=== Document segment ===
Me again, with yet another question/rant about performance tuning.
Is there a CPU cost, as reported to profiler, when a read is physical
and not logical?
Boot up machine (workstation, XP, SQL2K sp0 yes I should upgrade it I
guess), start QA, start profiler, run big, fat query, takes 75 seconds
(including several recompiles), including 200k reads and 42 seconds of
CPU. The difference in time is presumably (and logically, from a cold
start) physical disk I/O.
Rerun query, runs in 26 seconds, no recompiles (cached?), but the CPU
is only 6 seconds.
Even if the compile-times all counted as CPU (does it?), that would
only be about 24 seconds, not enough to explain the earlier 42.
It sure seems like there is a correspondence between physical reads
and CPU time.
J.see inline
jxstern wrote:
> Me again, with yet another question/rant about performance tuning.
> Is there a CPU cost, as reported to profiler, when a read is physical
> and not logical?
The logical read is always there. The result of the physical read is
consumed through the data cache buffer.
My guess is that the CPU cost of a physical read depends on your I/O
subsystem.
> Boot up machine (workstation, XP, SQL2K sp0 yes I should upgrade it I
> guess), start QA, start profiler, run big, fat query, takes 75 seconds
> (including several recompiles), including 200k reads and 42 seconds of
> CPU. The difference in time is presumably (and logically, from a cold
> start) physical disk I/O.
> Rerun query, runs in 26 seconds, no recompiles (cached?), but the CPU
> is only 6 seconds.
> Even if the compile-times all counted as CPU (does it?), that would
> only be about 24 seconds, not enough to explain the earlier 42.
Let me get this straight. First run has an elapsed time of 75 seconds,
the second 26 seconds. Could be. Much of the data will be cached. If you
have a large resultset, then the network traffic would explain the
larger part of the remaining 26 seconds.
So the CPU cost seems to be 42 seconds for the first and 6 for the
seconds run. That probably means that the optimizer had a hard time
determining the best query plan. The second run it undoubtedly used the
cached query plan, leaving the other 5.9999 seconds to process the 200k
data from the buffer cache.
> It sure seems like there is a correspondence between physical reads
> and CPU time.
There might be, but I don't think this is the proper method to measure
this.
Gert-Jan
> J.|||On Wed, 17 Aug 2005 01:03:45 +0200, Gert-Jan Strik
<sorry@.toomuchspamalready.nl> wrote:
>> Me again, with yet another question/rant about performance tuning.

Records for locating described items
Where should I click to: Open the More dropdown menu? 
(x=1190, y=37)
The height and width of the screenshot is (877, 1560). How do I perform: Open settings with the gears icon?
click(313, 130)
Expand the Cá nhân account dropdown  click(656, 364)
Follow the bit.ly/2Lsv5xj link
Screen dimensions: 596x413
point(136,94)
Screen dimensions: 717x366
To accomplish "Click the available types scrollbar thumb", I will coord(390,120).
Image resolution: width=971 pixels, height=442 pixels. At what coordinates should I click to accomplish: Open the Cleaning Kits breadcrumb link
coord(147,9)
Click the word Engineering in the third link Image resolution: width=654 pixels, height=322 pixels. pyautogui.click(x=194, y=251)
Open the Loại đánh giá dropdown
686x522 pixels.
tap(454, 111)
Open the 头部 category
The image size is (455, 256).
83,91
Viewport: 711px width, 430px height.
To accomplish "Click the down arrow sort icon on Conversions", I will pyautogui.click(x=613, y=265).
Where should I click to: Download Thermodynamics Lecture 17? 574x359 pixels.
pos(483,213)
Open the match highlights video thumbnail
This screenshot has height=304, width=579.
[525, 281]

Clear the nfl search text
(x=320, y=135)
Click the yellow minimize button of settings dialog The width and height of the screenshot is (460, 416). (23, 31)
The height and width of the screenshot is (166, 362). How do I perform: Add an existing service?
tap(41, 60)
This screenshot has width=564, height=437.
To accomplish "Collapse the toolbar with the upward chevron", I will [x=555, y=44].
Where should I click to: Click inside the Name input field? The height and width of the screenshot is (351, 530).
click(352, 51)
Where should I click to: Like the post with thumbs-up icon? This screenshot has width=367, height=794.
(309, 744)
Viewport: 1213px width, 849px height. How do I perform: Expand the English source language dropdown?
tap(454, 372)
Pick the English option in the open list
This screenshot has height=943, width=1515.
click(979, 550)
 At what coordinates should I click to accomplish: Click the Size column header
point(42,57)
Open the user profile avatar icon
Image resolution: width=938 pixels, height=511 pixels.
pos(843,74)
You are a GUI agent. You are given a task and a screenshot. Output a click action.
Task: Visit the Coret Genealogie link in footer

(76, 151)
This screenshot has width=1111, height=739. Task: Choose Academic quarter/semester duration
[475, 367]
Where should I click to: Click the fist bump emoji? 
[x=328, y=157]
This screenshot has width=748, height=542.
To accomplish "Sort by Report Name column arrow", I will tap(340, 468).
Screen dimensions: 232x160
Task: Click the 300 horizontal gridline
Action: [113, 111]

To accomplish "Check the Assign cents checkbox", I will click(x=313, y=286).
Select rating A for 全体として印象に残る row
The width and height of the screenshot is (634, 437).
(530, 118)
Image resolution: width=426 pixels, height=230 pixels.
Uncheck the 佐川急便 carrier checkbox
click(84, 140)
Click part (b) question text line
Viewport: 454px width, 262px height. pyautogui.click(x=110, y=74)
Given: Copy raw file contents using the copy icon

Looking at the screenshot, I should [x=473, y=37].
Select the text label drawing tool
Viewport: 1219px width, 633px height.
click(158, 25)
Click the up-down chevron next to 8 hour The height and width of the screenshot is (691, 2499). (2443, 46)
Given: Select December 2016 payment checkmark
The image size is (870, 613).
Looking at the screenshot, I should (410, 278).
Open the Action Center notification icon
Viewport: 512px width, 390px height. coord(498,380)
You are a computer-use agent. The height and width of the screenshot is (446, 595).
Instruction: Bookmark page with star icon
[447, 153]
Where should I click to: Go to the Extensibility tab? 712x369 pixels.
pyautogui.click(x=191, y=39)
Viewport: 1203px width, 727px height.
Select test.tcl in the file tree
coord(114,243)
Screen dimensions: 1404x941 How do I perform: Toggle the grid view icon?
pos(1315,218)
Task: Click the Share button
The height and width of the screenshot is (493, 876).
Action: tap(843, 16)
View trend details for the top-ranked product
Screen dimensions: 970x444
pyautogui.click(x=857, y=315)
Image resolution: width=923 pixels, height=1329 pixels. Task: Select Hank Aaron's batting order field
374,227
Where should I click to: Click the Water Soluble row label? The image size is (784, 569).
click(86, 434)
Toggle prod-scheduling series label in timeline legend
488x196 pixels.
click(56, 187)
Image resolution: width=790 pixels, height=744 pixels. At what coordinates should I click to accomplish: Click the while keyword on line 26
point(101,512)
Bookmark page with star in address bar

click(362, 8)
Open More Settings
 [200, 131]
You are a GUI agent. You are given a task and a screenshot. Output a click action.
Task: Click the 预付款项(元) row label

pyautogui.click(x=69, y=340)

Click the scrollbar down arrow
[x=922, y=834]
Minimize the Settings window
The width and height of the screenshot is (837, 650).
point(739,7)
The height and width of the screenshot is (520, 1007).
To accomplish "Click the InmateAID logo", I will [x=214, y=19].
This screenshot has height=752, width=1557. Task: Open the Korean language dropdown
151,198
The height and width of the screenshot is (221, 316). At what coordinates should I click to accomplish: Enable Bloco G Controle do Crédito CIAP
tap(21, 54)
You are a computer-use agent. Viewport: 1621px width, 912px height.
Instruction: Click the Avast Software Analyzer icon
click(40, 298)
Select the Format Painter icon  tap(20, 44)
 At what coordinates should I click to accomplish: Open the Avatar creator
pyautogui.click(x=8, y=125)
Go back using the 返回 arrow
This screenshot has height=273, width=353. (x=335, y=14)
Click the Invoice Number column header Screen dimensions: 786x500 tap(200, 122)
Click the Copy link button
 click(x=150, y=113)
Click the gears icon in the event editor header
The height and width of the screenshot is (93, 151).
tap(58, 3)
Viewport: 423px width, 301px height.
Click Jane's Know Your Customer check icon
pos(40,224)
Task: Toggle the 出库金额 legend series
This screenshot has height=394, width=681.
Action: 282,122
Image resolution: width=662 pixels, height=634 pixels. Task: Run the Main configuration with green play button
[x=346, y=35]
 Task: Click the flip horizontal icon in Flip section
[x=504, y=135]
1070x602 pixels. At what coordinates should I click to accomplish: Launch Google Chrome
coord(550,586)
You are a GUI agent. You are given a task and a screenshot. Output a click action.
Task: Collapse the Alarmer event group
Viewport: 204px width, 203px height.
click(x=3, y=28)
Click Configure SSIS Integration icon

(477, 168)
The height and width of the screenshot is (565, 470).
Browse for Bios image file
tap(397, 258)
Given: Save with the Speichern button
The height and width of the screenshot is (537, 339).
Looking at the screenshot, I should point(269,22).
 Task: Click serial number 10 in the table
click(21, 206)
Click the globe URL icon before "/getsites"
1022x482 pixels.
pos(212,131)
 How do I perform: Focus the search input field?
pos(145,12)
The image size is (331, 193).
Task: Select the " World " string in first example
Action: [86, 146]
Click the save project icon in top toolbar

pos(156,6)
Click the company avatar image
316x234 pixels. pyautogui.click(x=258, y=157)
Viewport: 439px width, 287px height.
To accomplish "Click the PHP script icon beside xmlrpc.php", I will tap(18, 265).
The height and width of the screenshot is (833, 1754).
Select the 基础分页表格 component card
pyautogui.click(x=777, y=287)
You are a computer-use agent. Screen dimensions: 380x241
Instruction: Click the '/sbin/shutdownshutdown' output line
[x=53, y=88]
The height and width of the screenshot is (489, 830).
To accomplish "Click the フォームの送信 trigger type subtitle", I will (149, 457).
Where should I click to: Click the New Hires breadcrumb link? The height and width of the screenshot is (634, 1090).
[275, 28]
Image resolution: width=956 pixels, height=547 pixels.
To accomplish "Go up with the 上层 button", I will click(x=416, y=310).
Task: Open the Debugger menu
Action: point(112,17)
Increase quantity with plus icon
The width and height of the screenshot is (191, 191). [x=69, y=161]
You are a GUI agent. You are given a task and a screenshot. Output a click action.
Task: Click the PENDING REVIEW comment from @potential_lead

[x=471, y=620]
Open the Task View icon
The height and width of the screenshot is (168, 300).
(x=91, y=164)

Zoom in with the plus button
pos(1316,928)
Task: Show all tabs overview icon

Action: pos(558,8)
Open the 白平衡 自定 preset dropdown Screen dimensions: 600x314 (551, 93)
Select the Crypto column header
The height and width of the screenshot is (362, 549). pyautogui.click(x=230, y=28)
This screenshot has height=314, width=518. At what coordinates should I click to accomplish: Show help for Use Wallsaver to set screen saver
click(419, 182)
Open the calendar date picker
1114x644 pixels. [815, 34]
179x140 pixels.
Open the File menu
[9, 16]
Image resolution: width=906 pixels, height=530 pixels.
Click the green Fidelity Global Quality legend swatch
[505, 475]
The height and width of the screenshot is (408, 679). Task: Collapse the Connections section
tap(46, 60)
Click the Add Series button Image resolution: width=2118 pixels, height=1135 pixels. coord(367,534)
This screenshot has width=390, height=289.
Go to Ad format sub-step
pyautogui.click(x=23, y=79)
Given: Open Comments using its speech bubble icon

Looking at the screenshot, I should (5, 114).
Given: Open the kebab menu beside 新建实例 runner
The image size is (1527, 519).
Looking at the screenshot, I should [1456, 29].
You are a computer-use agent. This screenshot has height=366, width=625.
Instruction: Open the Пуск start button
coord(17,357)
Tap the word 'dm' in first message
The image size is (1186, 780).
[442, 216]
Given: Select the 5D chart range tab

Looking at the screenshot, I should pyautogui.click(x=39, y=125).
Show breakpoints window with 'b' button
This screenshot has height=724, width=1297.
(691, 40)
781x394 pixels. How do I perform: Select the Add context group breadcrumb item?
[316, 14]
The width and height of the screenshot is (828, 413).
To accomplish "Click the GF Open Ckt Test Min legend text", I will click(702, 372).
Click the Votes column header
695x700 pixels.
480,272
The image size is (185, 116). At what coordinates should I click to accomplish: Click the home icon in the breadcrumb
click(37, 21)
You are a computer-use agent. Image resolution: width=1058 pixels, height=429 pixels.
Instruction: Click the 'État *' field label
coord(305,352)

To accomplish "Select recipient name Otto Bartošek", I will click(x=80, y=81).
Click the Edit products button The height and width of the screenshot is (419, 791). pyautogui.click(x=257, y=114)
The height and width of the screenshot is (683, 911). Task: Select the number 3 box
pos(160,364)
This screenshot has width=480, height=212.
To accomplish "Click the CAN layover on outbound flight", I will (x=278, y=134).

=== Your task ===
Reproduce the part of the performance-tuning thread above between "Let me get this" and "remaining 26 seconds.", inclusive.

=== Solution for this problem ===
Let me get this straight. First run has an elapsed time of 75 seconds,
the second 26 seconds. Could be. Much of the data will be cached. If you
have a large resultset, then the network traffic would explain the
larger part of the remaining 26 seconds.